Pixel coordinate grounding data:

★ ★ ★

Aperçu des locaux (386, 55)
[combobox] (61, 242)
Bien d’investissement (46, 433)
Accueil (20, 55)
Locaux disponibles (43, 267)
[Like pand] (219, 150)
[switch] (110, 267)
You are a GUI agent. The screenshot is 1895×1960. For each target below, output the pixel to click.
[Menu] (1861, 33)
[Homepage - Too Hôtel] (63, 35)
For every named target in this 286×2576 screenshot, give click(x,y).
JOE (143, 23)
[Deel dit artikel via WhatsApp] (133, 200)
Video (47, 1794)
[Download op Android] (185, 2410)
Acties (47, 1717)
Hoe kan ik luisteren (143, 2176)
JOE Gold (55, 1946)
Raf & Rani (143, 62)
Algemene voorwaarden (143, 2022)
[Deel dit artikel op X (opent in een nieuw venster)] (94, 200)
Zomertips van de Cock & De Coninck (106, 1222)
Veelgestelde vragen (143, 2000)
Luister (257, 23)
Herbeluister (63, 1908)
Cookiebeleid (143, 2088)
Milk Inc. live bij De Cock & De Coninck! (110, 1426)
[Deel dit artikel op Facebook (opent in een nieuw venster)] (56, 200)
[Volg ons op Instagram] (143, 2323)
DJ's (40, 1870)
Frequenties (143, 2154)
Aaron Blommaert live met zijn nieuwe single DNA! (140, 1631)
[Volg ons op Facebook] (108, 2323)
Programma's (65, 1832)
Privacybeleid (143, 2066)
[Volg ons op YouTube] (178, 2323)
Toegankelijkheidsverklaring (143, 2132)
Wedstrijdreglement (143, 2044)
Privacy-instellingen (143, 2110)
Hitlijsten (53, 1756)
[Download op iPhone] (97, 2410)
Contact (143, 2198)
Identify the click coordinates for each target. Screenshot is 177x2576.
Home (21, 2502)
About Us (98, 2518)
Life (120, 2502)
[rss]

★ ★ ★

▸ Your assignment
Scan the data for the string "Cock" and copy each line in which it occurs.

▸ Exercise output
Zomertips van de Cock & De Coninck (106, 1222)
Milk Inc. live bij De Cock & De Coninck! (110, 1426)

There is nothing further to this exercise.